Added: Syreeta Harriss - Date: 02.12.2021 17:31 - Views: 49490 - Clicks: 8117
Through the stories and experiences shared in Real Relationships, we aim to paint a more realistic picture of love in the world today. The views, thoughts, and opinions expressed in this article belong solely to the author and are not necessarily based on research conducted by The Gottman Institute.
My boyfriend and I are in a secret relationship, and that is the only way our relationship could possibly function. I consider myself a fairly honest person, but when it comes to my family and my traditional Muslim community, I lead a double life. One of my earliest memories of withholding the truth is when I was in kindergarten. During the car ride home, I was excitedly telling my mother that there was another Arab boy in my class.
I was convinced. I call him on the way to work, the way home, and late at night when my parents are asleep. Only a handful of people know about us, including his sister, with whom I can always share exciting plans or pictures, and vent to her about small fights we have. One of the reasons I dislike Middle Eastern marriage traditions is that a man could know nothing about you except how you look and decide that you should be Dating a muslim boyfriend mother of his children and his eternal lover. The first time a man asked my parents for my hand in marriage was when I was Now approaching my 25th birthday, I feel more and more pressure from my parents to settle down and finally accept a proposal from a Muslim, Palestinian male suitor, and no one else.
Ahmad and I are from similar cultural backgrounds. Ironically enough, we met in school in Palestine. Schools in the Middle East often have strict gender segregation. Outside of school, however, students are able to find each other through social media like Facebook, WhatsApp, Kik, and Askfm.
I messaged him first, and we quickly became good friends. After high school graduation, I lost contact with him and moved back to the US to finish my studies. I began adding anyone and everyone I had ever had contact with. This brought me to adding old high school friends, including my good friend, Ahmad. I took the leap again and messaged him first. He gave me his phonewe caught up and talked all night. A month later, he met me in Florida. We fell in love within a few months. When things became more serious, we began talking about marriage, a topic that was inevitable for both of us as conservative traditional Muslims.

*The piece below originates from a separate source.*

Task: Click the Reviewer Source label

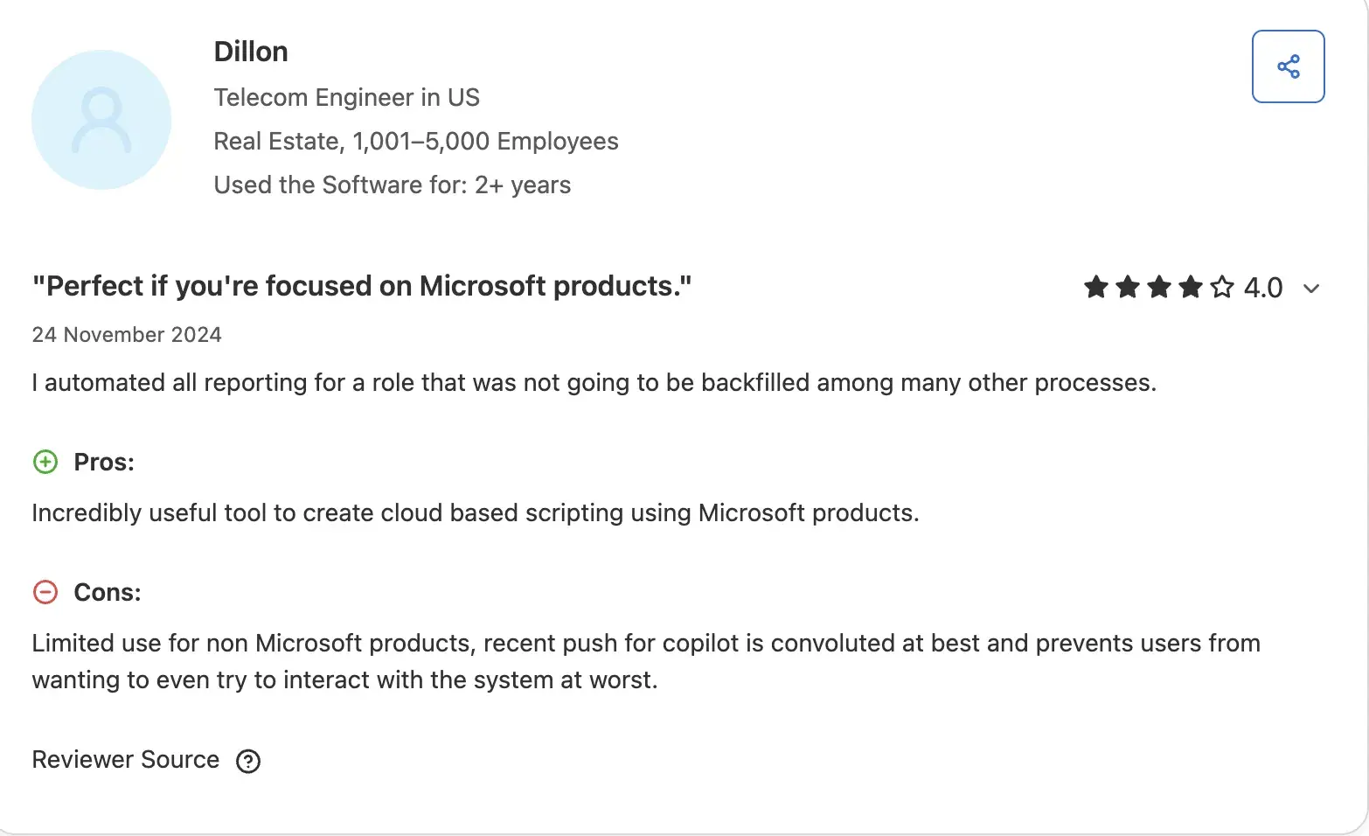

We only told close friends, I told one of my siblings, and he told one of his. We secretly met up with each other and took selfies that would never see the light of day. We hid them in secret folders in apps on our phones, locked to keep them safe. Our relationship resembles that of an affair.
It is often difficult for children of immigrants to navigate their own identity. For example, we feel it is important to date and get to know each other before making a huge commitment to one another. My sisters, on the other hand, met their partners and knew them for only a few hours before agreeing to marriage. We want to save up and both pay for our wedding while traditionally, only the man pays for the wedding. We are much older than the typical Middle Eastern couple—most of my friends already have children.

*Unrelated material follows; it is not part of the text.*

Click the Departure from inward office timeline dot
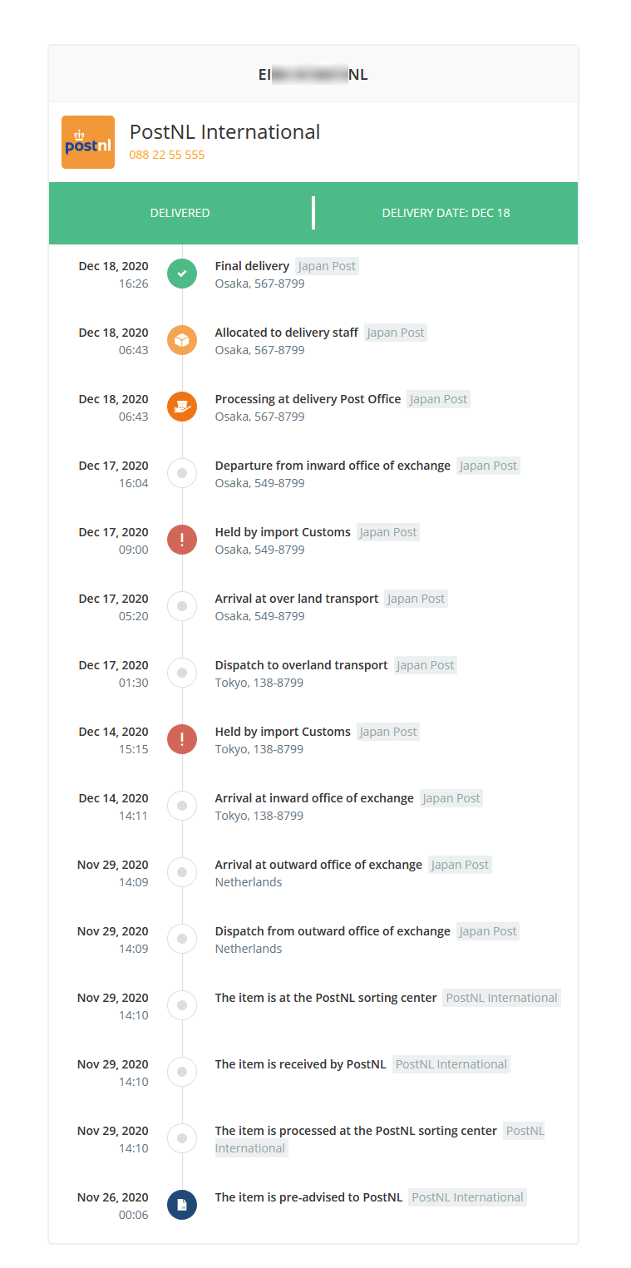Image resolution: width=631 pixels, height=1268 pixels. pos(182,473)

Compromise has been easy in our relationship Dating a muslim boyfriend we mostly see eye to eye. It is a privilege that I have been dating Ahmad as long as I have. I often feel like I am pressuring him to propose to me before someone else does. I have days when I am reasonable and understand that at this age, marriage would be premature due to our financial situation. Other days, I am taken over by guilt that my relationship would not be approved by God, and that marriage is the only solution.
This internal conflict is a clash of my two different upbringings. As an American citizen growing up watching Disney movies, I always wanted to find my true love, but as a Middle Eastern woman it seems to me that everyone around me believes love is a myth, and a marriage is just a contract to abide by. Ahmad is always the voice of reason. He reassures me we will one day get married, and that God will surely forgive us.
We are not harming anyone by any means, but if my family and community were to find out, they would be disgusted by our actions, and we would be ostracized by everyone around us. But even knowing all this, love still prevails. After experiencing the dating world, and figuring out my physical and emotional needs, it would be impossible for me to simply give up and get married the traditional way.
How can I marry a complete stranger, when I know exactly the type of partner I want? As I scroll through Instagram and Facebook, I see couples in arranged marriages, smiling, having fun, and showcasing their lives. I envy them. I want to be able to shamelessly post a picture of us together. I want to be able to ask my friends for advice when we fight and show off gifts he gives me on special occasions.
I want to go out with him holding his hand, and eat at a restaurant that I like without trying to constantly avoid people I might run into if I go somewhere public and familiar. If they found out otherwise, I would be shunned for life. Finding someone you love and want to spend the rest of your life with is rare. In my case, it came easily. I fantasize about the day my husband and I will laugh and tell the story to our kids: how we pretended Dating a muslim boyfriend be strangers in order to get married. Through the stories and experiences shared in Real Relationships, we aim to understand and paint a more realistic, inclusive picture of relationships in the world today.